Michael Higgins - Analyst
At what points during the Part 2 do you collect sort of samples? Obviously, baseline, but then how often and what points after that?
Jonathan Solomon - CEO & Board Member
So we had -- it's a 10-day dosing so we do before and after treatment, and then do a week after treatment at 28 days after treatment. And then a longer duration after that, like a follow-up. We're mandated to have like a phone call it six months later after treatment.
Michael Higgins - Analyst
Okay. So then during the 10 days, there's no additional samples collected, just baseline and data, correct?
Jonathan Solomon - CEO & Board Member
Correct. I think we're also on -- let me be correct. I think we're also looking -- in terms of comparability, we're looking at day four as well, just kind of benchmark the Part 1.
Michael Higgins - Analyst
Okay. Appreciate all the feedback. Thanks, guys.

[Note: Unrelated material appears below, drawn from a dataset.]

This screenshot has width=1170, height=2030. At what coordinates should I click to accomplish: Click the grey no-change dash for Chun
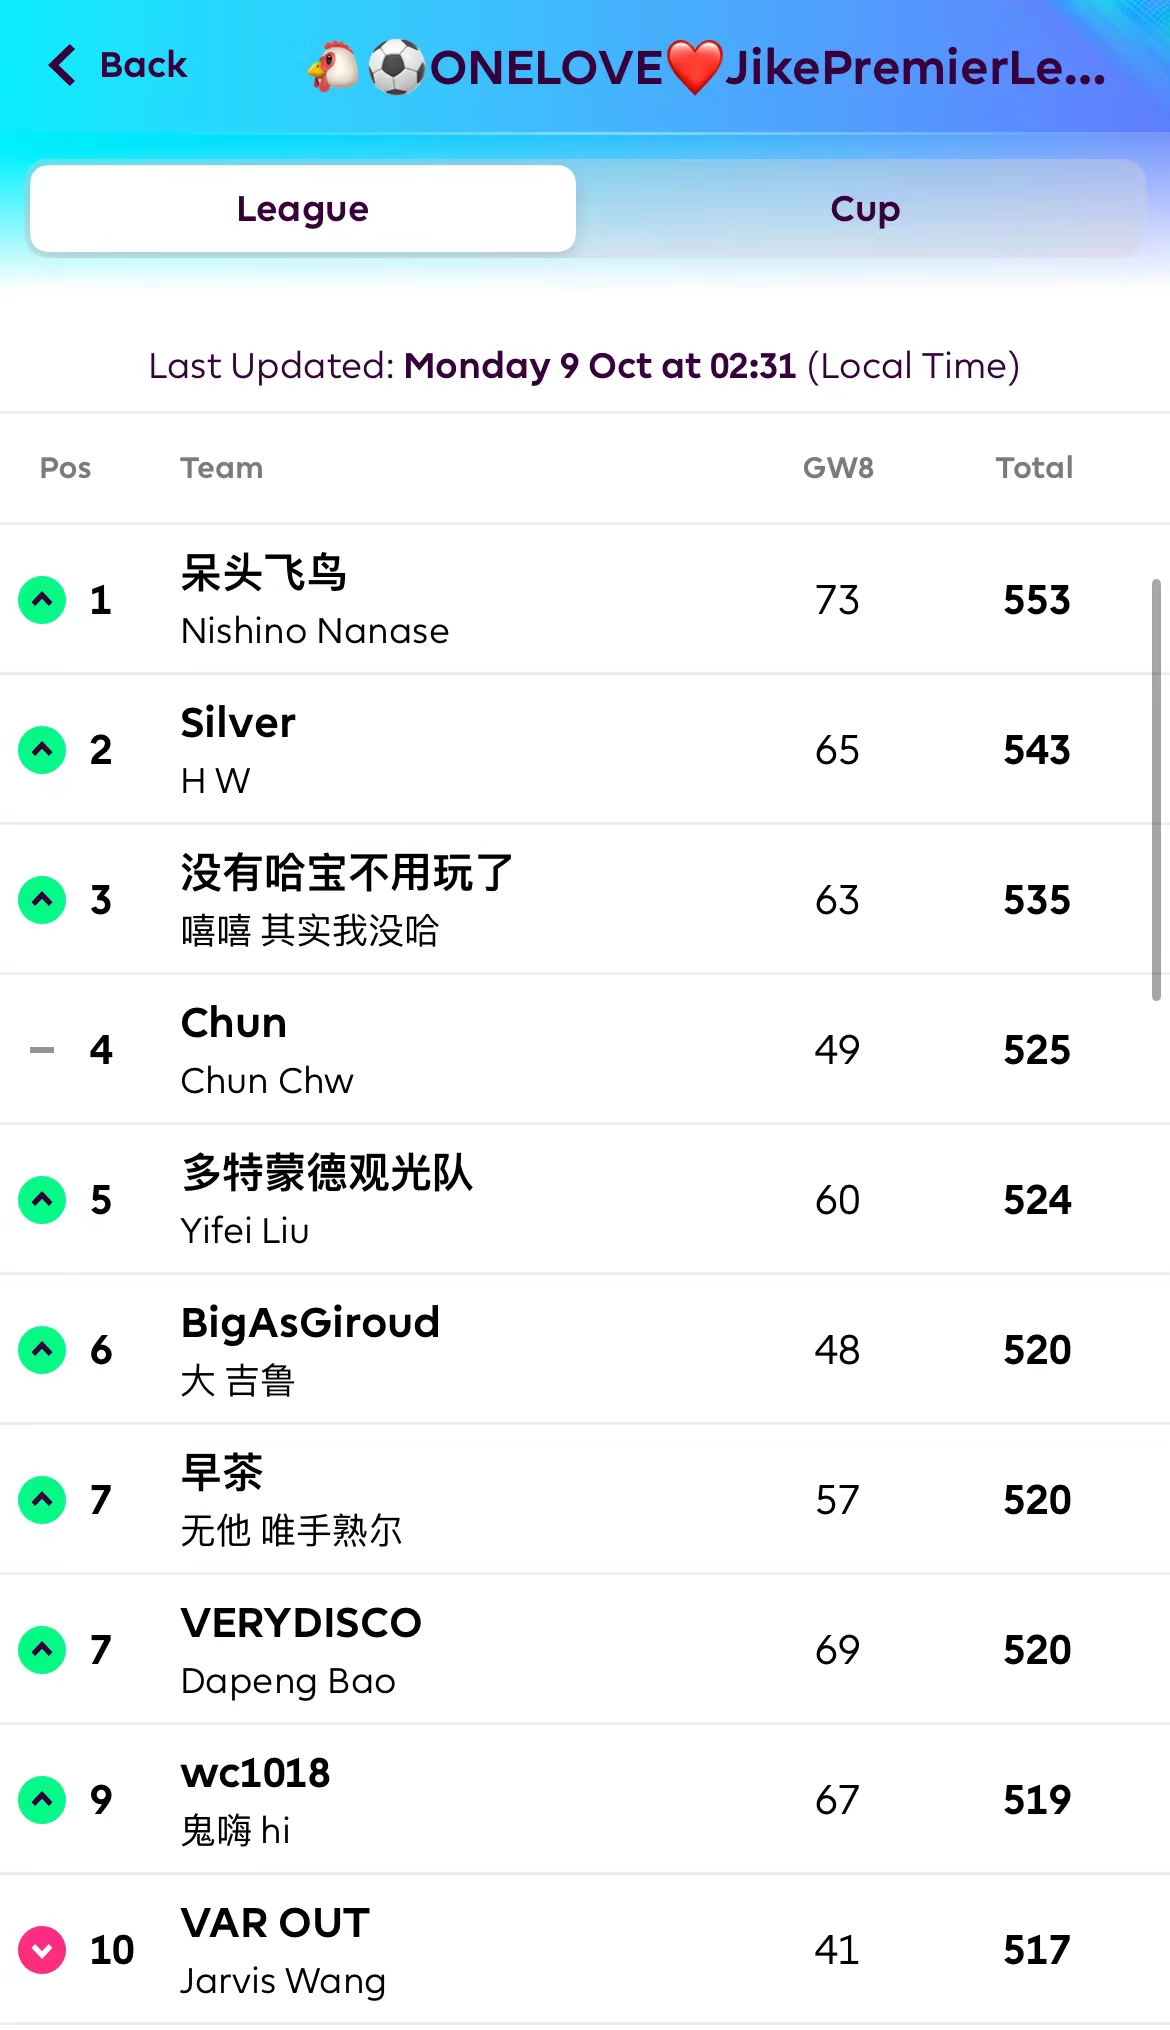click(x=42, y=1050)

Jonathan Solomon - CEO & Board Member
Always a pleasure.
Operator
Thank you. There are no further questions at this time. I would now like to hand the call back over to Jonathan Solomon for any closing remarks.
Jonathan Solomon - CEO & Board Member
Thank you. So I just wanted to thank you all for taking your time this morning and wish you all a good day and good luck to us all. Thank you.
Operator
Thank you. This does conclude today's teleconference. We appreciate your participation. You may disconnect your lines at this time and enjoy the rest of your day.